Embodiment 21. A method for determining if a condition alters subcellular location of one or more cellular proteins, comprising:

• • (a) performing the method of any one of embodiments 1-19 on cells subjected to a first condition; and
  • (b) performing the method of any one of embodiments 1-19 on cells subjected to a second condition; and
  • (c) determining the subcellular location of the one or more cellular protein following step (a) and step (b), wherein the subcellular location is selected from the group consisting of cytoplasmic, nucleoplasm associated, euchromatin associated, and heterochromatin associated,
    thereby determining whether the first or second condition alters the subcellular location of the one or more cellular proteins.

Embodiment 22. The method of embodiment 21, wherein the first and second conditions are selected from:

• • (a) a first and second environmental condition;
  • (b) a first and second cell state;
  • (c) before and after treatment with one or more candidate therapeutic agent;
  • (d) before and after treatment with a small molecule degradation compound;
  • (e) before and after a gene modification of the cells, optionally by genome editing;
  • (f) before and after expression of a transgene in the cells;
  • (g) a first and second thermal condition; and
  • (h) healthy cells versus diseased or injured cells.

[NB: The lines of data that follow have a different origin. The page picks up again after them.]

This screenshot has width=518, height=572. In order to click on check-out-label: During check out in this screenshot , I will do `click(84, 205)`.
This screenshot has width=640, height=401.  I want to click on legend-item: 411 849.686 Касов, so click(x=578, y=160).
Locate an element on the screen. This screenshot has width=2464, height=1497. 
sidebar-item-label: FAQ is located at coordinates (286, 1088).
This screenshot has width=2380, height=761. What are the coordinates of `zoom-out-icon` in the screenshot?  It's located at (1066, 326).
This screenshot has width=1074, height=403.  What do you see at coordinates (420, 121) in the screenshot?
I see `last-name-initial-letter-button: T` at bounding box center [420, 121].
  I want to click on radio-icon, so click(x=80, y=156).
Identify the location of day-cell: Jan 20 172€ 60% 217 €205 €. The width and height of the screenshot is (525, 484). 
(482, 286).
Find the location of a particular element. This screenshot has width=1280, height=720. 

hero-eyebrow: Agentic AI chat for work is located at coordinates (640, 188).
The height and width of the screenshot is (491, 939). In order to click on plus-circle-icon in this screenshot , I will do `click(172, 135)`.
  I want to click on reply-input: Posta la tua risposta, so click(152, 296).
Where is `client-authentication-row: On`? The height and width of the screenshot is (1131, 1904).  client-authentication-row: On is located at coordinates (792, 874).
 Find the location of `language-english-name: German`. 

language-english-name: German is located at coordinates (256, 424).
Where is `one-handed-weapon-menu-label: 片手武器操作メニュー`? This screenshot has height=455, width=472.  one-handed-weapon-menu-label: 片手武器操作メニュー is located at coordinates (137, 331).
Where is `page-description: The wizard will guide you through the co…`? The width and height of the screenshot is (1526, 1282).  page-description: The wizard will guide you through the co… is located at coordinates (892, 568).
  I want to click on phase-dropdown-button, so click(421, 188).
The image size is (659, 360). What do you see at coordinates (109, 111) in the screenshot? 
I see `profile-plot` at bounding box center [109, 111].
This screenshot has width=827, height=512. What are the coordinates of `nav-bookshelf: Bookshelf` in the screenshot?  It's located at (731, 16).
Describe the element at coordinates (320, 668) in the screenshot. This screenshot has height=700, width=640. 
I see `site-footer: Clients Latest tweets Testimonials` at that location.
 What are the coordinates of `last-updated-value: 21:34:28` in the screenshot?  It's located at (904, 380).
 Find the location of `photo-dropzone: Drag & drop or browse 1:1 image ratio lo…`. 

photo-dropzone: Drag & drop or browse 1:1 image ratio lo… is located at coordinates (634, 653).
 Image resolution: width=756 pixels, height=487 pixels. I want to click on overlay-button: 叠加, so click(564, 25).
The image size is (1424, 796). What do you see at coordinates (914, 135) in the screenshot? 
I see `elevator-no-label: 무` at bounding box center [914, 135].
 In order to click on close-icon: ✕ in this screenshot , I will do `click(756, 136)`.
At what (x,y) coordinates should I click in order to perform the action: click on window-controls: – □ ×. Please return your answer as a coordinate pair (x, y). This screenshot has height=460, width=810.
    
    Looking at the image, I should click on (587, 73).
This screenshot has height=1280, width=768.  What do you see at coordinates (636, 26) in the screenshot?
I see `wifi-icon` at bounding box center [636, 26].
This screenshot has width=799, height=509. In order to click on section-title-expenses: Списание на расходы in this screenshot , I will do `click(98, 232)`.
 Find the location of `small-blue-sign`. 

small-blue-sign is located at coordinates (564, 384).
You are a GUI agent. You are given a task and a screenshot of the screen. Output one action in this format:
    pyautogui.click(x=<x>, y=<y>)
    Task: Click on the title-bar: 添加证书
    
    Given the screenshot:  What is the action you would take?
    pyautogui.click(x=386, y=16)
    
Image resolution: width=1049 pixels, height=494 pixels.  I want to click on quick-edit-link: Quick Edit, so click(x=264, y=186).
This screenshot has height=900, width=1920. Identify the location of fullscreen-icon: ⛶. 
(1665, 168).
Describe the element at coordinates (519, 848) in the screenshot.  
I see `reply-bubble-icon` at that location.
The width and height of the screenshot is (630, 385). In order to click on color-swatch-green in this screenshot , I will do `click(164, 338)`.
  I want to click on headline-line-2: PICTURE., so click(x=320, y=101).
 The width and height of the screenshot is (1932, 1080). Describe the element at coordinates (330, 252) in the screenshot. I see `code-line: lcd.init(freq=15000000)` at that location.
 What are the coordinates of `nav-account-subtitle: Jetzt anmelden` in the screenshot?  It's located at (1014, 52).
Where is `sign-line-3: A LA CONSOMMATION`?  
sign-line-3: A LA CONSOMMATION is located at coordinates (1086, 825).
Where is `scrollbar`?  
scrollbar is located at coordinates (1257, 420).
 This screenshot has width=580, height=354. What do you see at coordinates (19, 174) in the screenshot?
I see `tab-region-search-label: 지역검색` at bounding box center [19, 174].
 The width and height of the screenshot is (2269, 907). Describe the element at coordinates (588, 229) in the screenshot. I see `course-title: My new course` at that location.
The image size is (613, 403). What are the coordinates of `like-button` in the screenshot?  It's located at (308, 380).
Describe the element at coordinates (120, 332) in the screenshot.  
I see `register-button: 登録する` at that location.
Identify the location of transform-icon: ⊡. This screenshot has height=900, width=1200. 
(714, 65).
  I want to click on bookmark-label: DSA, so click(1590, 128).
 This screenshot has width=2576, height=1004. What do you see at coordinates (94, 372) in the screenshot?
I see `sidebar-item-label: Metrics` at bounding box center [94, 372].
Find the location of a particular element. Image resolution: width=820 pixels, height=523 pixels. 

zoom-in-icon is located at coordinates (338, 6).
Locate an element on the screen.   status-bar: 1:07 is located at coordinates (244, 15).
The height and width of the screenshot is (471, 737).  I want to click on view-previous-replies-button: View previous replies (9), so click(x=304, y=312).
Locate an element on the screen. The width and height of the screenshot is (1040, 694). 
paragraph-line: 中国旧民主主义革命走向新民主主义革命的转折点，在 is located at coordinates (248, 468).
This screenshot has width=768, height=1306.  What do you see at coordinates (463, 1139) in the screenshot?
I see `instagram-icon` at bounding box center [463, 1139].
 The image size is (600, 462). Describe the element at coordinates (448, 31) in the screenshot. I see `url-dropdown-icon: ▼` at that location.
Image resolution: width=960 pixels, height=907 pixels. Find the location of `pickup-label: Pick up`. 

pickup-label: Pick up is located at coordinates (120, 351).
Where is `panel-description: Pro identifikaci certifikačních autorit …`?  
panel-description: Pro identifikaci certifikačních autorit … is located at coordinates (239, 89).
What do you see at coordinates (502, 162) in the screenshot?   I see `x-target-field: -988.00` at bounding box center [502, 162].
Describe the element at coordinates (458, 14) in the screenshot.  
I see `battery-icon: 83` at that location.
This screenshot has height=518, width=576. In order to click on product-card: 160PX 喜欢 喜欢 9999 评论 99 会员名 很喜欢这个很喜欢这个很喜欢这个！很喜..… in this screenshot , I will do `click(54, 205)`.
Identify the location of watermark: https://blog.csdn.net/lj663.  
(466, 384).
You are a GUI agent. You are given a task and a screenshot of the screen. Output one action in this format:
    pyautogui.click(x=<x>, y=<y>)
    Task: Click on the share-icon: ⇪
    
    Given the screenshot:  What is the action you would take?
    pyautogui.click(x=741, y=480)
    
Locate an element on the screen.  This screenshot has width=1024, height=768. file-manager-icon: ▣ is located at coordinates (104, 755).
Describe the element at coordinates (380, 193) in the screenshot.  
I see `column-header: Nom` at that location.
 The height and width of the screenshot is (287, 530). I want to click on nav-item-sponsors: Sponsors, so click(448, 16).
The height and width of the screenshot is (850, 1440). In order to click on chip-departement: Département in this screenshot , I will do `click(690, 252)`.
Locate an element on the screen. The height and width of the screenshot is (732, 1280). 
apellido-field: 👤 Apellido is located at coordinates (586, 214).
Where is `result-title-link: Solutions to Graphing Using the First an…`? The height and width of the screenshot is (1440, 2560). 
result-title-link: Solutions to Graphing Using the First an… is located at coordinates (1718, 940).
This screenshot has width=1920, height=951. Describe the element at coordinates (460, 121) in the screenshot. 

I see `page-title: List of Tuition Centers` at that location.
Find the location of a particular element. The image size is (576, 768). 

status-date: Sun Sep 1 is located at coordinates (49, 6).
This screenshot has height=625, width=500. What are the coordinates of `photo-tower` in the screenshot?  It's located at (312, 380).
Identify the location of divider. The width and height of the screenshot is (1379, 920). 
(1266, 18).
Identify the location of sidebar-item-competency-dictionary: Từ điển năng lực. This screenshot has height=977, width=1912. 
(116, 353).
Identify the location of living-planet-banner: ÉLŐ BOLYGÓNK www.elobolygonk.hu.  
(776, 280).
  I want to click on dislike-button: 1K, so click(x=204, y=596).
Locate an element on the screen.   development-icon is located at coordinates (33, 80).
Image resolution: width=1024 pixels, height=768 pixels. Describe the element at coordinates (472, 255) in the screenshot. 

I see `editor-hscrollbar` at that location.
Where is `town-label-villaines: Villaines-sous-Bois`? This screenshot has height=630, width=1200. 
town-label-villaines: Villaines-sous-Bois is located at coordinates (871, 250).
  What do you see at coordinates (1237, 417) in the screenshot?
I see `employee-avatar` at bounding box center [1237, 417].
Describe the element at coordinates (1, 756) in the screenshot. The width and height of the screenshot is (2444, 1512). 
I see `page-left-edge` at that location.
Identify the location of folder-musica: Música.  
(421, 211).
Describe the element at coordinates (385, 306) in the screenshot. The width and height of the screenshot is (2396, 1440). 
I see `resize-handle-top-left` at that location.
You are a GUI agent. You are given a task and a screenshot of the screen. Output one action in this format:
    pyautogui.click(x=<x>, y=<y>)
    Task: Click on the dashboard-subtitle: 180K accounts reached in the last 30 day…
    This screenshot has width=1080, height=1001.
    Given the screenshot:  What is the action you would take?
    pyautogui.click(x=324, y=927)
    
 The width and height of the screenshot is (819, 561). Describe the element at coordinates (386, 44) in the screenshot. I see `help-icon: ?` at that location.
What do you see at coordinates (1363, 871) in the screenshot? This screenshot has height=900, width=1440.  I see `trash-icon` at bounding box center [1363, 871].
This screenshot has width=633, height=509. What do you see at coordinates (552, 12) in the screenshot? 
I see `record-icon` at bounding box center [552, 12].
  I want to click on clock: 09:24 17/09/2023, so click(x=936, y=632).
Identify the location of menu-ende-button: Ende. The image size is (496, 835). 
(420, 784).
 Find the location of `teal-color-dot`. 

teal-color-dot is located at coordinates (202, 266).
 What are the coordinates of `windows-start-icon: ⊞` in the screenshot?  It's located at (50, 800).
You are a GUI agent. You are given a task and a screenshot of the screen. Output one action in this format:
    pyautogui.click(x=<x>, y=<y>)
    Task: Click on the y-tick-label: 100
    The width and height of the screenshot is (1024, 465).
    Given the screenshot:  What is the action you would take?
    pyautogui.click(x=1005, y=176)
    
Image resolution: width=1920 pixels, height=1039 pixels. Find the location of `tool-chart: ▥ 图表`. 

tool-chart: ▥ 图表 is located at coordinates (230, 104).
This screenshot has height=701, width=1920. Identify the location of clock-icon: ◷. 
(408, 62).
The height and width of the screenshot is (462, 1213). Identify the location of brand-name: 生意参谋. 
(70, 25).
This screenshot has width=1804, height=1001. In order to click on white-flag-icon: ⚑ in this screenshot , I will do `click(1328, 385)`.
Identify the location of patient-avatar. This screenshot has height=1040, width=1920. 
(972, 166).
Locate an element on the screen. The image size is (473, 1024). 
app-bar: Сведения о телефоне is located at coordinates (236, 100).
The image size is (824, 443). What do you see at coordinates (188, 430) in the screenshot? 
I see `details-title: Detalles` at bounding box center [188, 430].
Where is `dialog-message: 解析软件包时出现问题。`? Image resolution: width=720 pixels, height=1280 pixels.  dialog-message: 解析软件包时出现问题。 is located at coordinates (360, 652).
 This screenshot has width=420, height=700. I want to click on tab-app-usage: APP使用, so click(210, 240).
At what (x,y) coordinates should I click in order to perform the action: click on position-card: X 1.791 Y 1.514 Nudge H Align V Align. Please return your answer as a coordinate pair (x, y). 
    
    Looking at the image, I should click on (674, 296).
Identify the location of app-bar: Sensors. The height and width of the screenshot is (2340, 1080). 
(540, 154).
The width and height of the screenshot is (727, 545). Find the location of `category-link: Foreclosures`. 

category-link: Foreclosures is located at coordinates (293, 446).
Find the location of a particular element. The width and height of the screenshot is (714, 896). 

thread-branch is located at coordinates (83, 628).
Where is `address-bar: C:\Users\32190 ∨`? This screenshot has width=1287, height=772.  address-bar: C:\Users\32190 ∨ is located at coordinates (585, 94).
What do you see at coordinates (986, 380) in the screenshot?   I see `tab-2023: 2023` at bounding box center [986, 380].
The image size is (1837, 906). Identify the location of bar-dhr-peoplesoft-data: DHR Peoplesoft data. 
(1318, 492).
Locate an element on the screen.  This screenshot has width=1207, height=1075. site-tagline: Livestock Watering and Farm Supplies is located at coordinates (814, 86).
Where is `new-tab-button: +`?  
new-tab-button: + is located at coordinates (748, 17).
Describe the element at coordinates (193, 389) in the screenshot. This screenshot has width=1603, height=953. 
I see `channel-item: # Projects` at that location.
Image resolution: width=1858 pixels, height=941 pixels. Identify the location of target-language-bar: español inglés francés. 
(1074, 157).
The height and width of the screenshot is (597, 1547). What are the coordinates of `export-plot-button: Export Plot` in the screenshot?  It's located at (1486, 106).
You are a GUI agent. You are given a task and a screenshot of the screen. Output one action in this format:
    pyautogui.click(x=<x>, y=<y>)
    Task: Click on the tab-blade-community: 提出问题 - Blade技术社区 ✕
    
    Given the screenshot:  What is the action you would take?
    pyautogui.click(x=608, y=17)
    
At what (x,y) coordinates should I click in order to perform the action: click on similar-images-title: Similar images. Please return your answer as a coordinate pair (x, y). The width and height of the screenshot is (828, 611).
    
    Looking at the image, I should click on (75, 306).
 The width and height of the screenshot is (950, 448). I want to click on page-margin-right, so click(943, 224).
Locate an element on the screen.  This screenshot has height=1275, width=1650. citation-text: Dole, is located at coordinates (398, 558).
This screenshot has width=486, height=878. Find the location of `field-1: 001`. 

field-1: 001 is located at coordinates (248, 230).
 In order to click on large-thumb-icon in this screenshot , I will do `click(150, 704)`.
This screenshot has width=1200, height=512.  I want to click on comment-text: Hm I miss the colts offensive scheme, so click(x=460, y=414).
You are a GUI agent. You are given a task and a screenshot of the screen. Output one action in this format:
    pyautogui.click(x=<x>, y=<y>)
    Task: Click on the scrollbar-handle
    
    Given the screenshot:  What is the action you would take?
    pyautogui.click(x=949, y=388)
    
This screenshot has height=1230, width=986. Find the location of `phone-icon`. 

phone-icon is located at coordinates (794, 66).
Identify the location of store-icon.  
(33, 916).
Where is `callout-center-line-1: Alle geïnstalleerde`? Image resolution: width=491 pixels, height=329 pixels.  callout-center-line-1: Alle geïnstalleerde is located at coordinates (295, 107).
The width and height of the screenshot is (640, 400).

Embodiment 23. The method of any one of embodiments 20-22, wherein the cellular proteins are transcription factors.

Embodiment 24. The method of any one of embodiments 1-23, wherein the electrophilic probe comprises a reactive group selected from the group consisting of iodoacetamides, chloroacetamides, epoxides, acrylamides, acyl halogens, sulfonate esters, acyloxymethyl ketones, vinylsulfonamides, propynamides, and malemides

Embodiment 25. The method of any one of embodiments 1-24, wherein the electrophilic probe is an acrylamide or a derivative thereof, an iodoacetamide or a derivative thereof, a chloroacetamide or a derivative thereof, a propynamide or a derivative thereof, or a malemide or a derivative thereof.

Embodiment 26. The method of embodiment 25, wherein the electrophilic probe is n-methyl iodoacetamide (NM-IAA).

Embodiment 27. The method of any one of embodiments 1-26, wherein the cells comprise cancer cells.

Embodiment 28. The method of any one of embodiments 1-26, wherein the cells comprise immune cells.

CONCLUSION

While preferred embodiments of the present invention have been shown and described herein, it will be apparent to those skilled in the art that such embodiments are provided by way of example only. It is not intended that the invention be limited by the specific examples provided within the specification. While the invention has been described with reference to the aforementioned specification, the descriptions and illustrations of the embodiments herein are not meant to be construed in a limiting sense. Numerous variations, changes, and substitutions will now occur to those skilled in the art without departing from the invention. Furthermore, it shall be understood that all aspects of the invention are not limited to the specific depictions, configurations or relative proportions set forth herein which depend upon a variety of conditions and variables. It should be understood that various alternatives to the embodiments of the invention described herein may be employed in practicing the invention. It is therefore contemplated that the invention shall also cover any such alternatives, modifications, variations or equivalents. It is intended that the following claims define the scope of the invention and that methods and structures within the scope of these claims and their equivalents be covered thereby

All publications disclosed herein are incorporated by reference in their entirety.